==== RECORDS SHOWN

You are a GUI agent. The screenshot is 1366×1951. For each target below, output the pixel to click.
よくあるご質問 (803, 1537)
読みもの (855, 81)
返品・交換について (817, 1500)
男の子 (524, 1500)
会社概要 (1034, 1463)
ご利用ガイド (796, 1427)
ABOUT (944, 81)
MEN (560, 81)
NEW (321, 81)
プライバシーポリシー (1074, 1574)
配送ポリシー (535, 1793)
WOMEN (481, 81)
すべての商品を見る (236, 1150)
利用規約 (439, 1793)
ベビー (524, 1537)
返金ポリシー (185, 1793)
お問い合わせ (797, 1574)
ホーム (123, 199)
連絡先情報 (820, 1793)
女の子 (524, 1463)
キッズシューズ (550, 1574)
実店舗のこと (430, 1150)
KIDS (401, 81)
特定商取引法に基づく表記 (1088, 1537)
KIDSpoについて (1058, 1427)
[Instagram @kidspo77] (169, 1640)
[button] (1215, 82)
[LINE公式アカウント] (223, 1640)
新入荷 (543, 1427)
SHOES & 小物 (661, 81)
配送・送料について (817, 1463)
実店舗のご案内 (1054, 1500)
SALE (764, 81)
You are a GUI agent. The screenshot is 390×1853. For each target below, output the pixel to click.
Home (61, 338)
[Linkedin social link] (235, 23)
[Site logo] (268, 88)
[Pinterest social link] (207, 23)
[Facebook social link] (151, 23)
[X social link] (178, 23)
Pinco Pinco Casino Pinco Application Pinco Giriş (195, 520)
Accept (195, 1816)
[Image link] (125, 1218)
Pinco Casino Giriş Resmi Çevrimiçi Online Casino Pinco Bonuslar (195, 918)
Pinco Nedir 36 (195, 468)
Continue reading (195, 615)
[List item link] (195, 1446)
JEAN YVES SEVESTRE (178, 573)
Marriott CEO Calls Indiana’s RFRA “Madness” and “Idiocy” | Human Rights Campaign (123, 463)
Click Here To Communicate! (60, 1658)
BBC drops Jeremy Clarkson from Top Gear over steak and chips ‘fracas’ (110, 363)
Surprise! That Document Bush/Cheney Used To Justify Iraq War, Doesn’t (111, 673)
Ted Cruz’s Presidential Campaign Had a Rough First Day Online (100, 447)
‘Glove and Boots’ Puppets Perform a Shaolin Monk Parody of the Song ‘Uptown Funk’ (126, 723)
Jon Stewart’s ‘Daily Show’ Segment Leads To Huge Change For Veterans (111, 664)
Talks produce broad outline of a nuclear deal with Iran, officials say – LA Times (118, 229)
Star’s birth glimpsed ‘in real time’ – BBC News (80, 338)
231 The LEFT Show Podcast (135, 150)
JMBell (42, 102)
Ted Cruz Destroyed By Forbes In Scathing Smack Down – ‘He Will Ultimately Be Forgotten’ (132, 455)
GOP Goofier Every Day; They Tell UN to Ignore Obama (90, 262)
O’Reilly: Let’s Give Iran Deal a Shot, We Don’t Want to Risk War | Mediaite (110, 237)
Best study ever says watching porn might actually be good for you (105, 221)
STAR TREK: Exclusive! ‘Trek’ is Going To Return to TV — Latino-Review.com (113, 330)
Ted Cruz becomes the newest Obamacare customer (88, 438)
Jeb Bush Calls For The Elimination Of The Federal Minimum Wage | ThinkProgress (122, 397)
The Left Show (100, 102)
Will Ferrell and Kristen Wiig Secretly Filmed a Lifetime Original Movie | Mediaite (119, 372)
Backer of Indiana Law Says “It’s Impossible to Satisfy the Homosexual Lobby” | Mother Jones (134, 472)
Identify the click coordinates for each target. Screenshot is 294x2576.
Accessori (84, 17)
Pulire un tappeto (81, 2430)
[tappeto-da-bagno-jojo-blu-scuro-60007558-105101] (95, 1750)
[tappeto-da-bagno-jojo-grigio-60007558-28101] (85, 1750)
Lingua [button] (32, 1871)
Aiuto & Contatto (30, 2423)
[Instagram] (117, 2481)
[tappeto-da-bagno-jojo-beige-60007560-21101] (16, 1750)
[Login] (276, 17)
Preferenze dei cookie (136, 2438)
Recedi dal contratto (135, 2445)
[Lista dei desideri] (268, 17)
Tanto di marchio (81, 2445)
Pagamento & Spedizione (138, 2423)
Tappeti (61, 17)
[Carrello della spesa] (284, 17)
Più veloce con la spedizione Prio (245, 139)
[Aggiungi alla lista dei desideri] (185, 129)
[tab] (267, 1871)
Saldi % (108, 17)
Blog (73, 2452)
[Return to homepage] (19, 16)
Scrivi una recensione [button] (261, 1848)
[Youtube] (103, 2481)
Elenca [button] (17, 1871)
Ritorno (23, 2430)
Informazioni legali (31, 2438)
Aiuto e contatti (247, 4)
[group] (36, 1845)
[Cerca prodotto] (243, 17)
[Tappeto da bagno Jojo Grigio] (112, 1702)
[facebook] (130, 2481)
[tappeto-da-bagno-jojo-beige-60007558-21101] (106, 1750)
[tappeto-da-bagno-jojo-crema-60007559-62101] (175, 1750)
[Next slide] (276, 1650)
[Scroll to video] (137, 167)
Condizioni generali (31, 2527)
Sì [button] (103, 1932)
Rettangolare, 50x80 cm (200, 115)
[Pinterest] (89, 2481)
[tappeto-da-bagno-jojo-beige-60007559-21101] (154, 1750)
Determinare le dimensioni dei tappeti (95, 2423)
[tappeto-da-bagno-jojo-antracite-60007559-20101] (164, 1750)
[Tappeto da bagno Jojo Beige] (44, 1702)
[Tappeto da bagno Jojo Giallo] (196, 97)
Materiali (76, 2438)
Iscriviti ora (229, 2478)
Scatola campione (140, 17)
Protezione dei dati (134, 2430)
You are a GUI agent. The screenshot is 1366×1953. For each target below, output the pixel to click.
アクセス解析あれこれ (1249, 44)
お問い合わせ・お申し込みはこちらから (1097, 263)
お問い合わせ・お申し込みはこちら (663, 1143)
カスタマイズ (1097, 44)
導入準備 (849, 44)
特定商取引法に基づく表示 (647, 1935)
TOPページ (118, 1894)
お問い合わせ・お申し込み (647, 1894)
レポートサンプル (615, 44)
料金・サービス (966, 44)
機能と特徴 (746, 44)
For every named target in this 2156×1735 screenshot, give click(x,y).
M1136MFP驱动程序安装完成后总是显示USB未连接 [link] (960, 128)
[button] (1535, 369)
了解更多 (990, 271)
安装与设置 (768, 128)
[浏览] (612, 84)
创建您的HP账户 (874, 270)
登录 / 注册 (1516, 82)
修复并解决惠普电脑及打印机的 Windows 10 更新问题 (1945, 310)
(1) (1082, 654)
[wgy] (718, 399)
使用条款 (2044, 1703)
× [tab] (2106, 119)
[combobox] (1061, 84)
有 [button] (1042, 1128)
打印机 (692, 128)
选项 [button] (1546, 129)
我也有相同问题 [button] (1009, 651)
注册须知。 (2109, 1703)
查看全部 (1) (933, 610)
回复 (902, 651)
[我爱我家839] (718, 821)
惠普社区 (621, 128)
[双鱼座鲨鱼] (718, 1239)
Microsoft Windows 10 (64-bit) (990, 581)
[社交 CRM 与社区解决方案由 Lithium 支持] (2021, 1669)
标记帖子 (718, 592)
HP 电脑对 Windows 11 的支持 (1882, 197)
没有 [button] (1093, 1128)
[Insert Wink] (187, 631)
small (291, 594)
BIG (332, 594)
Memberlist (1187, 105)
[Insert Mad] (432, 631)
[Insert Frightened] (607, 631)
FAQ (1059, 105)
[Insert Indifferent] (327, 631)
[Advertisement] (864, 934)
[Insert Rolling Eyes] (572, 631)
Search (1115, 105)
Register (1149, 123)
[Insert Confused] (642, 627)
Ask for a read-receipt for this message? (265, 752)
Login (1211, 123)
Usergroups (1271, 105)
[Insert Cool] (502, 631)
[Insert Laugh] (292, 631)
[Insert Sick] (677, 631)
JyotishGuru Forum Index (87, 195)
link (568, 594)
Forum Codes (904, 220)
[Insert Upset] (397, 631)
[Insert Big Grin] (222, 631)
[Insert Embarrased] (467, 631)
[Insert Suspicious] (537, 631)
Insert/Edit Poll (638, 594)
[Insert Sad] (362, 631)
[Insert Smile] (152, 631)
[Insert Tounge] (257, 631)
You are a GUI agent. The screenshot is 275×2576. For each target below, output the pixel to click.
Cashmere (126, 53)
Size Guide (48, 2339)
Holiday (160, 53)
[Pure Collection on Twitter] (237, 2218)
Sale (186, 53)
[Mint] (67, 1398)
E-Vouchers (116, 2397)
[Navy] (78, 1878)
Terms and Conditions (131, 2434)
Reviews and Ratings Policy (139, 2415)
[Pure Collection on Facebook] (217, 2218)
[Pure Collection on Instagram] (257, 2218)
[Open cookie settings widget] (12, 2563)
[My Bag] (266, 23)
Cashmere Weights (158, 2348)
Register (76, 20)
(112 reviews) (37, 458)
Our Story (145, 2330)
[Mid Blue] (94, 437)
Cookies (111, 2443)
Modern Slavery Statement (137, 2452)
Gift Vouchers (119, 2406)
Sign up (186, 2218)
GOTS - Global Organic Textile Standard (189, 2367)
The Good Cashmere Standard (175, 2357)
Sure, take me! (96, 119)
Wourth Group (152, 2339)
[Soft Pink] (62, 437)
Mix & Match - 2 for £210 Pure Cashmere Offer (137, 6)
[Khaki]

========

__WHAT THE TASK REQUIRES__
Look for the word "link" in every line of the records. State how many lines contain it, and write only the number.

__TASK RESULT__
8